Replay’s backend responds to all of these requests by replaying the recording and fetching the information it needs from the replayed program through the Recorder API. Several kinds of information are needed:
Every time the runtime’s virtual machine loads or creates a new source for the language being interpreted, it calls a RecordReplayOnNewSource
API in the recorder. This call doesn’t do anything when recording, but the replayer can use this API to enumerate the sources in the recording. When it does so, it will use a callback (which the VM installed at startup) to fetch the source’s contents and breakpoint locations. This callback is based on the same requests used in the Record Replay Protocol: in the same way that a client sends a Debugger.getSourceContents
request to asynchronously get a source’s contents from the backend, the backend’s replayer sends a Debugger.getSourceContents
request to synchronously get those same contents, which it can store and then send to the client when needed.

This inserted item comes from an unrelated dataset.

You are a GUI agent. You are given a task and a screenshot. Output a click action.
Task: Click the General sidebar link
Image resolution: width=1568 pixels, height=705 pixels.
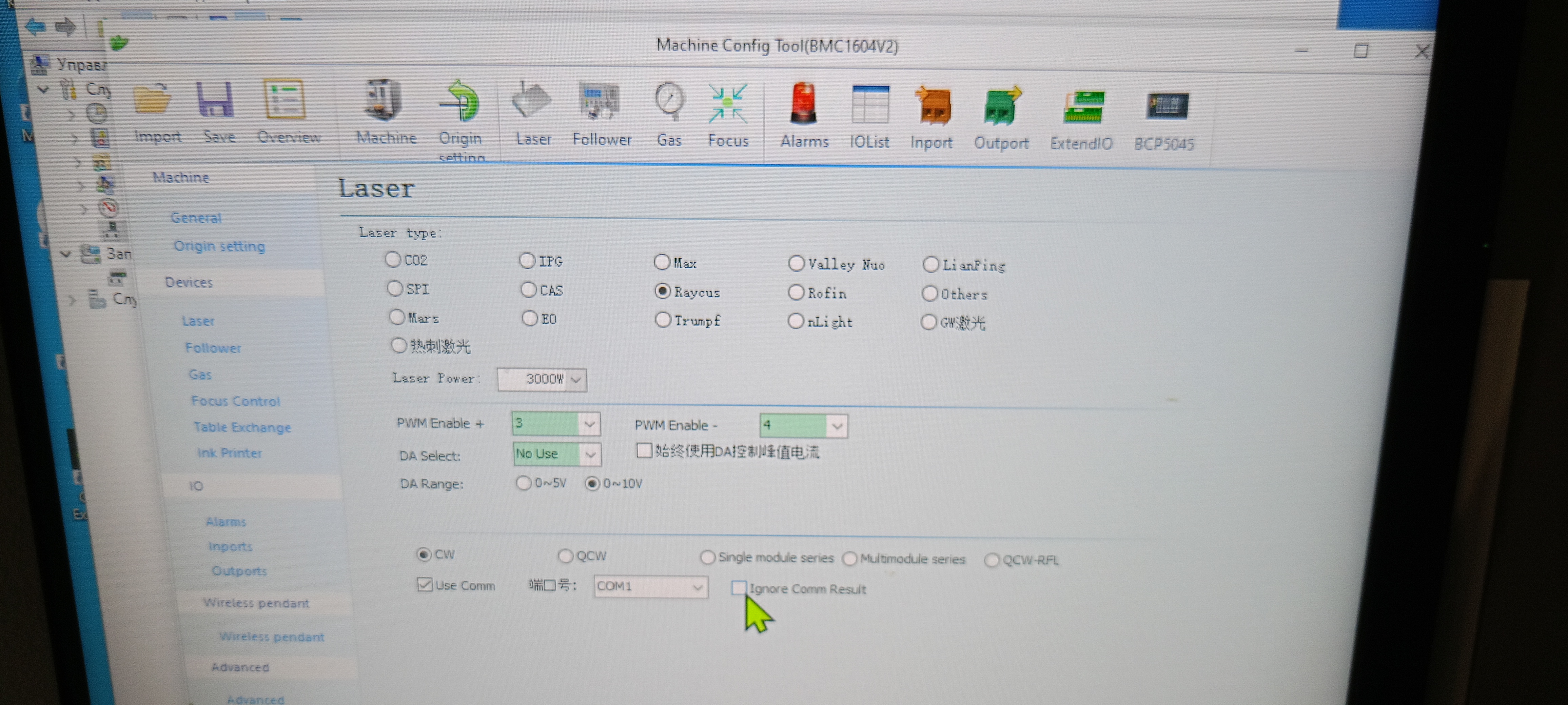point(196,218)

When replaying, these request callbacks may or may not be invoked during the RecordReplayOnNewSource
call, and either way, replaying needs to continue to work afterwards. Essentially, the replayer’s behavior within these API calls is a source of non-determinism. If it asks for source contents or breakpoint locations, the runtime needs to get that information, and in doing so it can change the VM’s state. For example, some JavaScript engines compile functions lazily: normally, compilation happens when the function is first called, but getting its breakpoint locations requires compiling it earlier than that. The point where a function is first compiled is then non-deterministic. JS compilation involves allocating both malloc’ed and garbage collected objects, but because malloc
and the GC are also non-deterministic, replaying can continue without running into problems.
This illustrates one of the main benefits of recording and replaying with effective determinism rather than complete determinism. Extracting information about sources is one of the simpler analyses which the replayer will do, but if we insisted on replaying with complete determinism then we would have to get this information without using malloc
or allocating GC’ed objects, which would require major invasive changes to the VM. Replaying with effective determinism allows this analysis to run without needing specialized VM changes, and takes advantage of the fact that lazy function compilation is an optimization that has already been designed to work without affecting the behavior of the running JavaScript.

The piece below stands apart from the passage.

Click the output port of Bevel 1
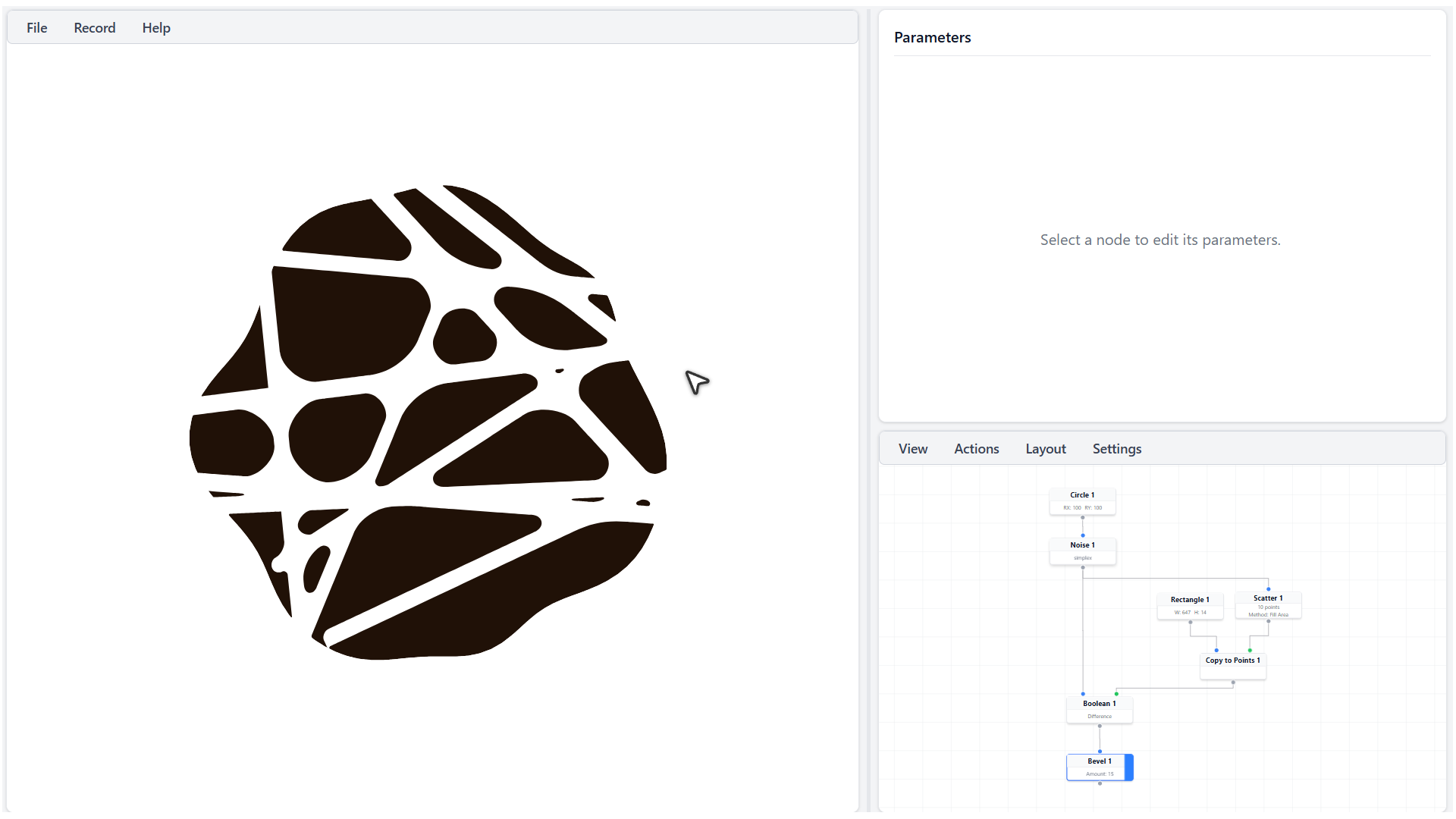This screenshot has height=819, width=1456. [1100, 784]
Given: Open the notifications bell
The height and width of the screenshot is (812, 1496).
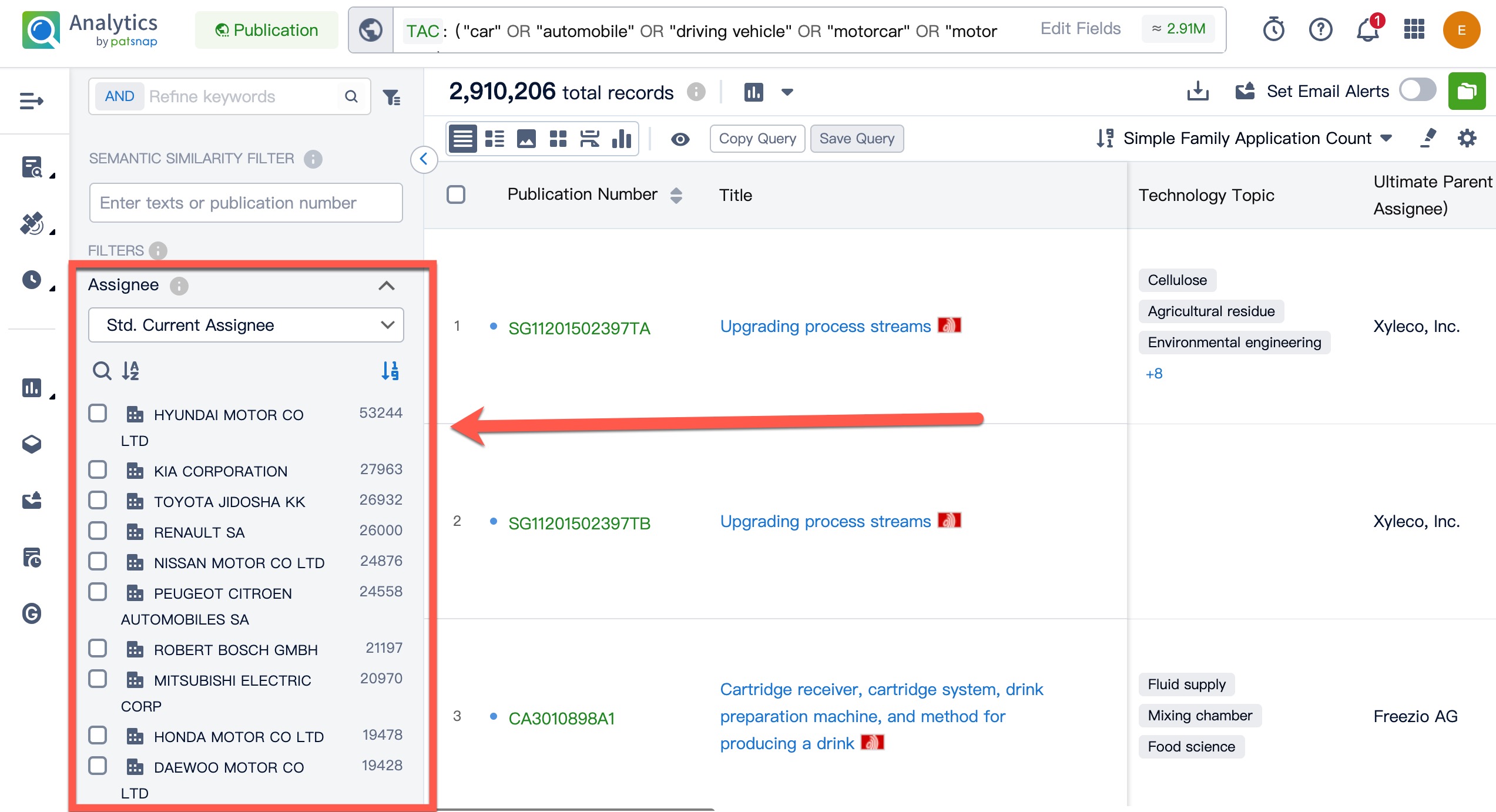Looking at the screenshot, I should tap(1367, 30).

To be able to quickly run analyses against all the points where a breakpoint is hit, the replayer runs an analysis that collects the entire set of hits on every breakpoint location in the recording, so those hits can be indexed and queried rapidly. This is done through the RecordReplayOnInstrument
API, which the VM calls while replaying to describe what code is running: calls are made whenever a breakpoint site is reached, and in a few other places. This is similar to the RecordReplayOnNewSource
API described above, but unlike that API the replayer can also notify the VM about whether instrumentation is enabled (and instrumentation calls need to be made) by using a callback the VM installs at startup.
When replaying it is non-deterministic whether instrumentation is enabled and what happens within instrumentation calls, but since we replay with effective determinism, replaying will not be affected by any instrumentation related allocations or other side effects. In fact, because the JITs behave non-deterministically they can optimize away instrumentation logic entirely when instrumentation is disabled, and discard that optimized code if it is enabled later on. This uses the JIT’s existing mechanisms for optimizing and deoptimizing code, and is ensures replaying is fast when instrumentation based analyses aren’t running.